* **TRABAJO POR HACER**:
a. Reproduce al pie de la letra el fragmento de la reseña de las películas brasileñas que empieza por "Por Alberto Ramos" y continúa hasta "y el hermano).".
b. Por favor, retoma la reseña de las películas brasileñas después de su última oración y prosigue con el texto.

* **TEXTO MOSTRADO**:

Por Alberto Ramos
(La Habana, julio 3 de 2024). Si algún común denominador pudiera sugerirse entre las dos ficciones brasileñas estrenadas en Cannes, Baby, de Marcelo Caetano, y Motel Destino, de Karim Aïnouz, sería quizá que ambas refieren a la orfandad de sus protagonistas como origen, en última instancia, de sus decisiones y actos. Orfandad que no sería tanto material como sentimental.
Wellington, en el relato de Caetano, es un joven recién salido de la cárcel a golpe de tambor (cuyo sonido identificará extradiegéticamente su presencia en lo adelante) y su primera reacción tras comprobar que sus familiares se han marchado de São Paulo es localizar el paradero de la madre. (Wellington es gay, y antes ha sufrido “en carne propia” el rechazo del padre y el hermano).
En el transcurso de sus averiguaciones, conoce primero a Ronaldo, y luego a Alexandre, dos hombres maduros que, si bien devienen sus amantes, en el fondo traducen a las claras su añoranza del padre ausente. Ambos, sin embargo, no pueden ser más distintos. Alexandre es un burgués, padre de familia, que adopta a Wellington ofreciéndole una vida desahogada a cambio de sexo y diversión. Pero en ello hay límites, y cuando accidentalmente se entera de que el joven es un exrecluso, los prejuicios se imponen al deseo y la relación entre ambos concluye. Ronaldo, por el contrario, vive alquilado en un tugurio y se gana la vida como escort, aunque también vende droga. Tiene un hijo al que frecuenta donde su ex, que vive con su nueva pareja y con quienes mantiene un trato abierto y afectuoso. Son, si se quiere, una familia atípica pero funcional. En este sentido, Wellington viene a llenar el vacío del hijo ausente; de ahí que Ronaldo trate al joven como un padre exigente y aleccionador, al margen de la relación sentimental que sostienen.

* **DATOS RECOPILADOS**:
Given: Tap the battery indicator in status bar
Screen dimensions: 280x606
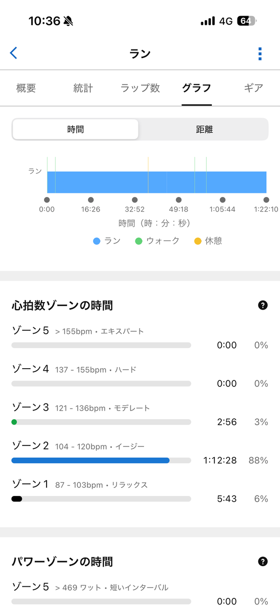Looking at the screenshot, I should click(247, 21).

* **RESULTADOS DEL EJERCICIO**:
a.
Por Alberto Ramos
(La Habana, julio 3 de 2024). Si algún común denominador pudiera sugerirse entre las dos ficciones brasileñas estrenadas en Cannes, Baby, de Marcelo Caetano, y Motel Destino, de Karim Aïnouz, sería quizá que ambas refieren a la orfandad de sus protagonistas como origen, en última instancia, de sus decisiones y actos. Orfandad que no sería tanto material como sentimental.
Wellington, en el relato de Caetano, es un joven recién salido de la cárcel a golpe de tambor (cuyo sonido identificará extradiegéticamente su presencia en lo adelante) y su primera reacción tras comprobar que sus familiares se han marchado de São Paulo es localizar el paradero de la madre. (Wellington es gay, y antes ha sufrido “en carne propia” el rechazo del padre y el hermano).

b.
A la larga, sin embargo, recuperar al padre en la figura del Ronaldo tampoco es suficiente a los ojos de Wellington, para quien libertad y dignidad son valores cardinales, nunca negociables. Recordar que antes ha conocido la prisión, y ahora, junto a Ronaldo, las perspectivas de trabajo dejan mucho que desear, en tanto suponen aceptar las humillaciones más brutales y aberrantes, e incluso el peligro de una vuelta a prisión. Esa libertad, en cambio, aparecerá cuando decide unirse a un grupo de amigos gais que hacen vida y arte callejero. Lo radical del gesto, desafiando la precariedad material y el estigma de la exclusión en más de un aspecto, representa un paso decisivo en la madurez del joven protagonista, como muestra la conmovedora escena del reencuentro-despedida en el ómnibus. En un momento anterior, a mediados del filme, Ronaldo había regañado a Wellington tras una frustrada experiencia con un cliente, exigiéndole que no se comportase como un bebé (nom de guerre que el joven adoptará después). Cuando vuelvan a encontrarse al final, del “bebé” que salió de prisión solo quedarán la alegría en la mirada del inocente, en su sonrisa dulce, generosa.
Motel Destino, que la crítica se ha apresurado en clasificar como thriller erótico (¿qué thriller no lo es, en sus implicaciones más profundas?), propone otra variación de las películas de iniciación que, si bien en un tono más sombrío al de Baby, concluye igualmente con una nota optimista. Abre y cierra en una playa paradisíaca de Ceará, donde el protagonista juega despreocupadamente, al principio con el hermano y al final con la amante (en reemplazo del hermano muerto, con lo cual deja atrás una infancia tormentosa). Heraldo, el protagonista, comete al inicio un error imperdonable. Encargados por Bambina, la dueña del resort donde trabaja con su hermano Jorge, de ajustar cuentas a un cliente moroso (al parecer, el lugar sirve de fachada al tráfico de droga), es seducido por una motociclista y abandona al hermano en medio de una fiesta. Esa noche, Jorge es asesinado, y al día siguiente Heraldo emprende la huida, perseguido por Rafael, otro de los hombres de Bambina. En su desesperación, encuentra refugio en el sórdido motel de carretera donde estuvo la noche anterior, regentado por una pareja, Elías y Dayana. Y donde un ambiguo personaje de aspecto aniñado, Moco, atiende las cámaras de vigilancia.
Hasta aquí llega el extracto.